La sconfitta del movimento anarchico in Spagna fu dura e si ripercosse anche sui fuoriusciti italiani. Quest’ultimi non fecero nemmeno in tempo a riorganizzarsi che lo scoppio della guerra mondiale e la caduta della Francia li disperse ancora una volta. Fu quello il momento più grave. Quelli che non riuscirono a darsi alla macchia o a fuggire furono rastrellati dalle autorità tedesche e francesi e spediti nei campi di concentramento o consegnati alle autorità italiane. Non c’è dunque da meravigliarsi se la caduta del fascismo trovò il movimento anarchico disperso, mantenuto vivo più che altro nella memoria di molti lavoratori e nell’atteggiamento individuale dei militanti rimasti. Il movimento anarchico giunge così in ritardo e fortemente limitato nelle sue possibilità di azione partigiana. Queste carenze si aggravarono dopo il 25 luglio del ‘43, quando di fronte al succedersi degli avvenimenti ci sarebbe stato un bisogno ancora maggiore dell’apporto dei vecchi e più prestigiosi militanti che affollavano le isole di confino. Ma mentre alla caduta di Mussolini i militanti di tutti gli altri partiti venivano liberati dal governo Badoglio gli anarchici vengono trattenuti in un primo tempo a Ventotene e successivamente trasferiti al campo di concentramento di Renicci di Anghiari vicino ad Arezzo da dove riescono a fuggire solo dopo 1’8 settembre.

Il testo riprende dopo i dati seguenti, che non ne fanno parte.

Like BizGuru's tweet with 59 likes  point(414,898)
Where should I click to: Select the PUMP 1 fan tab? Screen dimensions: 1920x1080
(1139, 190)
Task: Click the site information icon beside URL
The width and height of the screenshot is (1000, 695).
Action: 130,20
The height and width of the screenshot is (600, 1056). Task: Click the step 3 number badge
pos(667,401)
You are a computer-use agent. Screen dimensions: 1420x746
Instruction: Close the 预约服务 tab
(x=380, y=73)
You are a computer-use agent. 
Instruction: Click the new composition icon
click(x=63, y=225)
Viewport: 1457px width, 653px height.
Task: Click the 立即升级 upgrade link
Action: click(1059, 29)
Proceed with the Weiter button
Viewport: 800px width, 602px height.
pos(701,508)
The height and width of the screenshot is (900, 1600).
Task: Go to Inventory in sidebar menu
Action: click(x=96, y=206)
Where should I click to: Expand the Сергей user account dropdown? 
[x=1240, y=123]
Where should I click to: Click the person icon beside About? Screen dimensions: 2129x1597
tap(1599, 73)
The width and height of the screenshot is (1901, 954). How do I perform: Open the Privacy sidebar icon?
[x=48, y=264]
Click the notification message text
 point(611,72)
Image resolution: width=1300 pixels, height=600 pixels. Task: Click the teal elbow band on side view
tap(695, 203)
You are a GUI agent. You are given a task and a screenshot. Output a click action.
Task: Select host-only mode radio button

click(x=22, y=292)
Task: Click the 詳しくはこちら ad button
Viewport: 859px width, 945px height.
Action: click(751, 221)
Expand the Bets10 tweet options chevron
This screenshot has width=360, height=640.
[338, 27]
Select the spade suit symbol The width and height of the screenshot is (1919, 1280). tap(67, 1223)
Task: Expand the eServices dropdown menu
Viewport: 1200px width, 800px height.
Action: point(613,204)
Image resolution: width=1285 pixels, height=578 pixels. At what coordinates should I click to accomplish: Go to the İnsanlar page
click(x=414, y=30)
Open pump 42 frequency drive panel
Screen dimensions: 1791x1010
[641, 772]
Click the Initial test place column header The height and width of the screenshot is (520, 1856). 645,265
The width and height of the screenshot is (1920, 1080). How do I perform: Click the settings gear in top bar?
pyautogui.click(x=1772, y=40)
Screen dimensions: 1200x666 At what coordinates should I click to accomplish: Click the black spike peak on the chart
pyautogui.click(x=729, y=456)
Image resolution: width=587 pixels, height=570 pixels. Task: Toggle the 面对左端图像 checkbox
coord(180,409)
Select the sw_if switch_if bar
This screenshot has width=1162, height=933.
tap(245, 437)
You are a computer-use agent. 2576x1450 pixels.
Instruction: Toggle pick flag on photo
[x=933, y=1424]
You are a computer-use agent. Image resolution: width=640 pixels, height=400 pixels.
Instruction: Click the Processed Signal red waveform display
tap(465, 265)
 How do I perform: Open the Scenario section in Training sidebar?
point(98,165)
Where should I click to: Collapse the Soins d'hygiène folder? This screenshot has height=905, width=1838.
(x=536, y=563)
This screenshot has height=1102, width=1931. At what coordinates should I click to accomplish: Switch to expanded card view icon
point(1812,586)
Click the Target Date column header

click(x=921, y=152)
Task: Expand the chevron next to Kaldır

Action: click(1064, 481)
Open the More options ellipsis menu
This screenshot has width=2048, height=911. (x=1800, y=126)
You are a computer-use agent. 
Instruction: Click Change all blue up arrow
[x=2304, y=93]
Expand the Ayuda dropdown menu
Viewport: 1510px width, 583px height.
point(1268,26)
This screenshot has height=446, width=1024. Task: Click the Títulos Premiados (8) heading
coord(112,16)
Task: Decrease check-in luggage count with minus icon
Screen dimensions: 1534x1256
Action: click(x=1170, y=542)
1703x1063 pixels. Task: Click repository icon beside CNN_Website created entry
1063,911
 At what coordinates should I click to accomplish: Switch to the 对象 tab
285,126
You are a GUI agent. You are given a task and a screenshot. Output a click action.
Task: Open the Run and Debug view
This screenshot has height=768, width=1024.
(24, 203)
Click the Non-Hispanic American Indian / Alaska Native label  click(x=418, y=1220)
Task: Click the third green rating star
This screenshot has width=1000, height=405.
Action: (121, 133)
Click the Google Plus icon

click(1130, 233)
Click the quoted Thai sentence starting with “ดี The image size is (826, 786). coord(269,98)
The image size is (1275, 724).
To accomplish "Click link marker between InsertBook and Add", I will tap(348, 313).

Carente di quadri politici, dispersi nell’esilio nelle persecuzioni, morti in Spagna, privo di aiuti da parte degli alleati, stretto nella logica della politica dei due blocchi, il movimento anarchico può confidare solo nelle proprie forze e in ciò che i militanti riescono a conquistarsi in battaglia, sia per quanto riguarda le armi che i rifornimenti.
non solo lotta armata
Per tutte queste ragioni gli anarchici preferirono nella maggioranza dei casi aggregarsi a formazioni controllate dai partiti comunista, azionista e socialista, anche in quelle località dove la presenza anarchica era sufficientemente numerosa da consentire formazioni di soli anarchici. Il contributo anarchico alla Resistenza non si limitò alle azioni militari, ovunque i militanti anarchici si impegnarono nell’organizzare e difendere la vita delle popolazioni duramente colpite dalla brutalità della guerra istituendo spacci e cooperative di produzione e consumo, embrioni di quella società più libera e più giusta alla cui costruzione avevano dedicato la loro vita.